When he went one morning to the river he found the houseboat door ajar and someone sleeping in his bed. He entered in a fog of putrefaction. A hot and heady reek under the quaking tin. So warm a forenoon. He screened his nostrils with his sleeve.

Suttree nudged the sleeper with his toe but the sleeper slept. Two rats came from the bed like great hairy beetles and went rapidly without pause or effort up the wall and through a missing pane of glass as soundlessly as smoke.

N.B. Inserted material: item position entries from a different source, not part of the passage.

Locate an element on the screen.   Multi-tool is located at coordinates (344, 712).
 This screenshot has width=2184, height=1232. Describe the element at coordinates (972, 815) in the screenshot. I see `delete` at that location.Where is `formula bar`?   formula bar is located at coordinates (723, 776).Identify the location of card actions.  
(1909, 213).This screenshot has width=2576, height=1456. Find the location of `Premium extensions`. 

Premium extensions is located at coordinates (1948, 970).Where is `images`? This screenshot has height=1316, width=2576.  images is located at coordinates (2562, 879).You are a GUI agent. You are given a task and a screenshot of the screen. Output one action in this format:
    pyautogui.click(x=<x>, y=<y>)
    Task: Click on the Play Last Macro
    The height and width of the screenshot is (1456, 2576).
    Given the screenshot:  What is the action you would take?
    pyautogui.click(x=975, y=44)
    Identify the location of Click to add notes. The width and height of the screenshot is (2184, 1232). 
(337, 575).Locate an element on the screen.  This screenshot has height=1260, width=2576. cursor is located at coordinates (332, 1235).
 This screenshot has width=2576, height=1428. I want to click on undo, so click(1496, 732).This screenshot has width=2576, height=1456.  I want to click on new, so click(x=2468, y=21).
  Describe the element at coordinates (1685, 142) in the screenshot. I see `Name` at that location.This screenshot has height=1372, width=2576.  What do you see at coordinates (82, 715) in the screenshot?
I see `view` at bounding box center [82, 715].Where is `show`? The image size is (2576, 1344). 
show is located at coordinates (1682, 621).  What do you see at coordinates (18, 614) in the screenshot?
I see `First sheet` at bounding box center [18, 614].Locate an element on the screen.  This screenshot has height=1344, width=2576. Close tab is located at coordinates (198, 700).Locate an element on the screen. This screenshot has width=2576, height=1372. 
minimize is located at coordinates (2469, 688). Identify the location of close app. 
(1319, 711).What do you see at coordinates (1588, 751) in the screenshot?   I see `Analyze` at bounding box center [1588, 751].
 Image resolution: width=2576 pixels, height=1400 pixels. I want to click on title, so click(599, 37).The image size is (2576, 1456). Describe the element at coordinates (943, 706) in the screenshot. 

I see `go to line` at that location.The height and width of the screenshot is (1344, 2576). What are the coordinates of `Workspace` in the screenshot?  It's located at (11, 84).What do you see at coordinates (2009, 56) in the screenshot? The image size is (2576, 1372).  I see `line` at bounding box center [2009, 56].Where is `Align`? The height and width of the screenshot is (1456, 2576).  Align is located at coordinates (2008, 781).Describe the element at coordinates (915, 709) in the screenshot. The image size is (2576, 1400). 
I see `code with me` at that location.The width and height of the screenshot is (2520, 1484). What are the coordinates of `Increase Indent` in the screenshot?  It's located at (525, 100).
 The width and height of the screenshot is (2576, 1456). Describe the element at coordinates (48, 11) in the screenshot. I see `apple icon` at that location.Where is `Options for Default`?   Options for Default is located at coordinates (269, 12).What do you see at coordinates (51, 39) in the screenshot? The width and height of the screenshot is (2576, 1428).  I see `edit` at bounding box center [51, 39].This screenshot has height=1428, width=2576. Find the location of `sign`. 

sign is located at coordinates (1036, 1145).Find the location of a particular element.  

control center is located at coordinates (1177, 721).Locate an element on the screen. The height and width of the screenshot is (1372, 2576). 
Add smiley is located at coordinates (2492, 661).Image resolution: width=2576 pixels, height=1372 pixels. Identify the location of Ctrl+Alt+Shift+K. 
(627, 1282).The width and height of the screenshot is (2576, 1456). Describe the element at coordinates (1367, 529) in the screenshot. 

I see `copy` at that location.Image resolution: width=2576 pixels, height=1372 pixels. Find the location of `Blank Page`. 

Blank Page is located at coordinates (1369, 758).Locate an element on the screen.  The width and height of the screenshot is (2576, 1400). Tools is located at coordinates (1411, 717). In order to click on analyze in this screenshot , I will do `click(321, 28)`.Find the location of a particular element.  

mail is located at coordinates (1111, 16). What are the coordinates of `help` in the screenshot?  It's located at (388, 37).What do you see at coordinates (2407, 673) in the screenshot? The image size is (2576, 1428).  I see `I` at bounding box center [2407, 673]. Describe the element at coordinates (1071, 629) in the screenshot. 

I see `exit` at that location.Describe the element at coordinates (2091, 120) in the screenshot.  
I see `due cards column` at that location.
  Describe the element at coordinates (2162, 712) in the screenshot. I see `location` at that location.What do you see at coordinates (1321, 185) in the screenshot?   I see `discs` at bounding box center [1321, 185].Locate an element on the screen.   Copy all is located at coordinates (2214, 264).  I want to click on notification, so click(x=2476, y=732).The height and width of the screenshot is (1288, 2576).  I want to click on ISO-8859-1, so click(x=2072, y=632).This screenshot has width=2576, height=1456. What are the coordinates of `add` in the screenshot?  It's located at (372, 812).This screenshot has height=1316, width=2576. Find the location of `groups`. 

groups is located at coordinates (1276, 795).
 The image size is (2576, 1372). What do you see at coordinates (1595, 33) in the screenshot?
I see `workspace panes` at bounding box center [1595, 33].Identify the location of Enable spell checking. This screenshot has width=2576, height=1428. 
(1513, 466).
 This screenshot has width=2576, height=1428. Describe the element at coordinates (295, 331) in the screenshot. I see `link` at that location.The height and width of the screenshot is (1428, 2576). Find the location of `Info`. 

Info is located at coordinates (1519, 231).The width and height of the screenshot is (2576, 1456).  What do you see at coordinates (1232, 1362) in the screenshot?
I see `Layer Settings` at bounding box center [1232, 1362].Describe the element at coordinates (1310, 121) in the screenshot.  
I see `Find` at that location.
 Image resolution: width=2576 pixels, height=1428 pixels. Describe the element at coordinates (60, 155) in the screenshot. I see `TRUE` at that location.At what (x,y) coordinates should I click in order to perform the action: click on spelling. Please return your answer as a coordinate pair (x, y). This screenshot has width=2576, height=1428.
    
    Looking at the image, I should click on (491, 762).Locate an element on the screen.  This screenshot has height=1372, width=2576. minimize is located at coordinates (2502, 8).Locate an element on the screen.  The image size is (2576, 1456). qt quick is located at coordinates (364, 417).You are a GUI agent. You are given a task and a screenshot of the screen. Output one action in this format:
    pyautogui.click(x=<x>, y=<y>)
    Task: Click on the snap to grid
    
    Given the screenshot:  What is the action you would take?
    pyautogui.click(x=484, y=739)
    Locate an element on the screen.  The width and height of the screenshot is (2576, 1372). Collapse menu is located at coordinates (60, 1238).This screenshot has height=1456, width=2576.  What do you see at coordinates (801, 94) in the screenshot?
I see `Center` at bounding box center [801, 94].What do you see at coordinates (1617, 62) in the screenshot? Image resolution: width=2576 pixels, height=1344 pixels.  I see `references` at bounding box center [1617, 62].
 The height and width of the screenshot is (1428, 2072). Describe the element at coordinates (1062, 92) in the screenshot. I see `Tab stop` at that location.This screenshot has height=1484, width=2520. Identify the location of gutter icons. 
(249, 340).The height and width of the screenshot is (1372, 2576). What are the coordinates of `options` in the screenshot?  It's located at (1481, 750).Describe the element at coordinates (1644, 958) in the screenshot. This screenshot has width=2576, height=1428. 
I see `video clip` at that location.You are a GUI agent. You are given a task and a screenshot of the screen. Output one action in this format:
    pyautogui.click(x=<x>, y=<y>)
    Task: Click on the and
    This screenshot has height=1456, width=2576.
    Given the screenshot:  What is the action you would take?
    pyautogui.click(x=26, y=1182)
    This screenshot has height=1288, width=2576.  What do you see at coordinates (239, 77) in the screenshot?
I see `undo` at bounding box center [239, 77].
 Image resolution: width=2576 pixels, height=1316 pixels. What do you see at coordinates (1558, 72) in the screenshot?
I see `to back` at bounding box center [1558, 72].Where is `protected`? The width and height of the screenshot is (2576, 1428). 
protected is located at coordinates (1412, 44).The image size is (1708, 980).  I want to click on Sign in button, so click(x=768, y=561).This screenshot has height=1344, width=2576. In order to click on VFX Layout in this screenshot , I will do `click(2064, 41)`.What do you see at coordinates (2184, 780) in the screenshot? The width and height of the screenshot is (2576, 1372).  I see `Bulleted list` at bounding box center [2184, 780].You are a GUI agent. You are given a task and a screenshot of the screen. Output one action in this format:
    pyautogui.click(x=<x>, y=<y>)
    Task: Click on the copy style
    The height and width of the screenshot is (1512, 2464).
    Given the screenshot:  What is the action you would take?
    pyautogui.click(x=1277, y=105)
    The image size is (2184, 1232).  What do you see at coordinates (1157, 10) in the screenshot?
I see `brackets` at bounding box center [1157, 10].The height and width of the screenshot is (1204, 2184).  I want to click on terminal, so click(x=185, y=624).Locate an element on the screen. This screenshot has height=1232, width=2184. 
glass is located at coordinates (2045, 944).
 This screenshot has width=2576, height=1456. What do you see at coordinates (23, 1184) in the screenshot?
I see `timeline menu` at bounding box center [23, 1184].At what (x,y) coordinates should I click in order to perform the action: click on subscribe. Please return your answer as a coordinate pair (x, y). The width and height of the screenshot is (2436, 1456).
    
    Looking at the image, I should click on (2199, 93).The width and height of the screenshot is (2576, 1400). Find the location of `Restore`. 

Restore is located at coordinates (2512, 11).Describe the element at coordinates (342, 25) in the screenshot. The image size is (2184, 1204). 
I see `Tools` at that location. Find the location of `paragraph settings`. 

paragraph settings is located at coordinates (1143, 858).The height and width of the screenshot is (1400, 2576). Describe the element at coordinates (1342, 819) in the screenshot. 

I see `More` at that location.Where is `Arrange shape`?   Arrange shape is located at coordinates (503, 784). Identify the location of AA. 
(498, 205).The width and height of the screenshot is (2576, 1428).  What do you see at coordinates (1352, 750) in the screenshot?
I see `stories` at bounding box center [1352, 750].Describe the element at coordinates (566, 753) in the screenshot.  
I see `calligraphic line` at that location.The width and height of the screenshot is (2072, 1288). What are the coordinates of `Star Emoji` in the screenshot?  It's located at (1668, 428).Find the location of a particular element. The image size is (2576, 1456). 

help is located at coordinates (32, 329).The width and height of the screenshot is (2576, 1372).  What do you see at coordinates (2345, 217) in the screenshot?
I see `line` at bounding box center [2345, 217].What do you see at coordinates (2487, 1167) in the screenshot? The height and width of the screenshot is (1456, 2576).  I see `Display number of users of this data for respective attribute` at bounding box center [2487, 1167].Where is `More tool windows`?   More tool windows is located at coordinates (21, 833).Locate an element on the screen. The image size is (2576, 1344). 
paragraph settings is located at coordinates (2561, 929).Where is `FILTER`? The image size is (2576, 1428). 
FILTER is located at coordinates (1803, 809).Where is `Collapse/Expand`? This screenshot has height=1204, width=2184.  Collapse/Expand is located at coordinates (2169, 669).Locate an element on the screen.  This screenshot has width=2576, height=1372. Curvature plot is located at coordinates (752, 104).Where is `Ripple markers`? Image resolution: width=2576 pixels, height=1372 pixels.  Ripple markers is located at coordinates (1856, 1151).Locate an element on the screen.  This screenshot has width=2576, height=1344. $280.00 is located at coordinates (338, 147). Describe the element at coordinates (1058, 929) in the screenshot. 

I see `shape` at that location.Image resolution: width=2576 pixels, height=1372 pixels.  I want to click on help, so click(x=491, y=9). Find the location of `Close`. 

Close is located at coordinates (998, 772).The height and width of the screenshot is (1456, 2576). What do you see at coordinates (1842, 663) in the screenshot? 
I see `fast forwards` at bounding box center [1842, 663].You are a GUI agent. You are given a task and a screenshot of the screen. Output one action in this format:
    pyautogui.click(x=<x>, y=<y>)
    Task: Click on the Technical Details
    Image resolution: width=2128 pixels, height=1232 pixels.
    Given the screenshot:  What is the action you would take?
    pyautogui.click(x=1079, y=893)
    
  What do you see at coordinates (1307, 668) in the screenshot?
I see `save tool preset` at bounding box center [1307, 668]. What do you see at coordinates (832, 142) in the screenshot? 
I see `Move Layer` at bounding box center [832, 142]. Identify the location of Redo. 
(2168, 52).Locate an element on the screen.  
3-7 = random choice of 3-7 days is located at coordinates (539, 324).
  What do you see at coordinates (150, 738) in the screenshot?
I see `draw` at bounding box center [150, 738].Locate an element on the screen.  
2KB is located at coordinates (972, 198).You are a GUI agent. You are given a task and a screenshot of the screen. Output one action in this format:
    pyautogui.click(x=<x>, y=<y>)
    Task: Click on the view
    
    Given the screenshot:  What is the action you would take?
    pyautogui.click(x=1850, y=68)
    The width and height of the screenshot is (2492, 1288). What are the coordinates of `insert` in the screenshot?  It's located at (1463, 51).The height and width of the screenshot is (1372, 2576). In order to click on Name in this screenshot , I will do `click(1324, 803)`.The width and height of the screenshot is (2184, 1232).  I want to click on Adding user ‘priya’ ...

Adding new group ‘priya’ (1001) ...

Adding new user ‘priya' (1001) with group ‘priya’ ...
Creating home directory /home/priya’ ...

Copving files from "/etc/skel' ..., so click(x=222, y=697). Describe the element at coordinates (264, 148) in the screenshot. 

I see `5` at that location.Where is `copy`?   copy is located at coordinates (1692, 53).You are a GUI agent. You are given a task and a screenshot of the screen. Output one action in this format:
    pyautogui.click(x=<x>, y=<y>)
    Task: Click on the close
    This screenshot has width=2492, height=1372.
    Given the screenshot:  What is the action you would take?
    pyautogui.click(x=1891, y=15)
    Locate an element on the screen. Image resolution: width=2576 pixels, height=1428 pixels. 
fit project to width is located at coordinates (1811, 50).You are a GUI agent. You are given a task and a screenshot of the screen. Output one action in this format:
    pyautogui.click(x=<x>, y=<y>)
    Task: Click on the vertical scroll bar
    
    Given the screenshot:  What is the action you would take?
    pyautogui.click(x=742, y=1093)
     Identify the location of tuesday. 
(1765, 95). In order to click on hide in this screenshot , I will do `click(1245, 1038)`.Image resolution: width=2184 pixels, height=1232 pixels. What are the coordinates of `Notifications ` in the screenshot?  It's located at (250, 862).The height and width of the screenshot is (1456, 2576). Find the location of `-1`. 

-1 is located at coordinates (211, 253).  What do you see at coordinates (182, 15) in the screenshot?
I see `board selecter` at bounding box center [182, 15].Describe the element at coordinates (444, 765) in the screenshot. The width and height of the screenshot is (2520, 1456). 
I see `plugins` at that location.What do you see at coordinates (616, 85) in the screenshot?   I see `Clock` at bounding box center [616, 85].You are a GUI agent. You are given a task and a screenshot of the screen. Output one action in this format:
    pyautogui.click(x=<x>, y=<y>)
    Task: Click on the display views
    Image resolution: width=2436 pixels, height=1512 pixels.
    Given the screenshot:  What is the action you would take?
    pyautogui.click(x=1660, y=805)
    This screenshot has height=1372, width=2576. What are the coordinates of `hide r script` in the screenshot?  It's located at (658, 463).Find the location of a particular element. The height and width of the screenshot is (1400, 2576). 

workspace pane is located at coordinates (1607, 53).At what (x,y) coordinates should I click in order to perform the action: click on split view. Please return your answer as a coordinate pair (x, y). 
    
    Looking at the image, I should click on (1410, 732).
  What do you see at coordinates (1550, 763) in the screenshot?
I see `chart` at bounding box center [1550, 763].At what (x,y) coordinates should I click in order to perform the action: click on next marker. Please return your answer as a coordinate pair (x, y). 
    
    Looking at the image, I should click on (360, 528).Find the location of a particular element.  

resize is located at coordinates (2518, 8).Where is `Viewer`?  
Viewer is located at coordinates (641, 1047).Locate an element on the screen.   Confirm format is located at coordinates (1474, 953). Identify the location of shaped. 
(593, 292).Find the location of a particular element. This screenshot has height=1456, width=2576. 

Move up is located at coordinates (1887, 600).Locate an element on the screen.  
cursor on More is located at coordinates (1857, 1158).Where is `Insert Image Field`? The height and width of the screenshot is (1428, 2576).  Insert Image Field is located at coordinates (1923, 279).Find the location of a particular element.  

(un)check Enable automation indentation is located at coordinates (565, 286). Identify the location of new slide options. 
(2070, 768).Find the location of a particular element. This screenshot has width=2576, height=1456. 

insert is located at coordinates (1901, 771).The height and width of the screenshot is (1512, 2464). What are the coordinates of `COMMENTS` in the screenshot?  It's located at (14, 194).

He went back out and sat on the rail. He watched the river and he watched the fishing canes wink in the sunlight at the point. Wands dipping and rising, an old piscean ceremony he’d known himself. Pigeons came and went beneath the arches of the bridge and he could hear the rattling whine of a bandsaw at Rose’s across the river. Upstream at Ab Jones’s no sign of life, he looked. After a while he sucked in a breath and entered the cabin again. He kicked away the covers. A snarling clot of flies rose. Suttree stepped back. Caved cheek and yellow grin. A foul deathshead bald with rot, flyblown and eyeless.

He stood against the wall as long as he could hold his breath. A mass of yellow maggots lay working in one ear and a few flies rattled in the flesh and stood him off like cats. He turned and went out.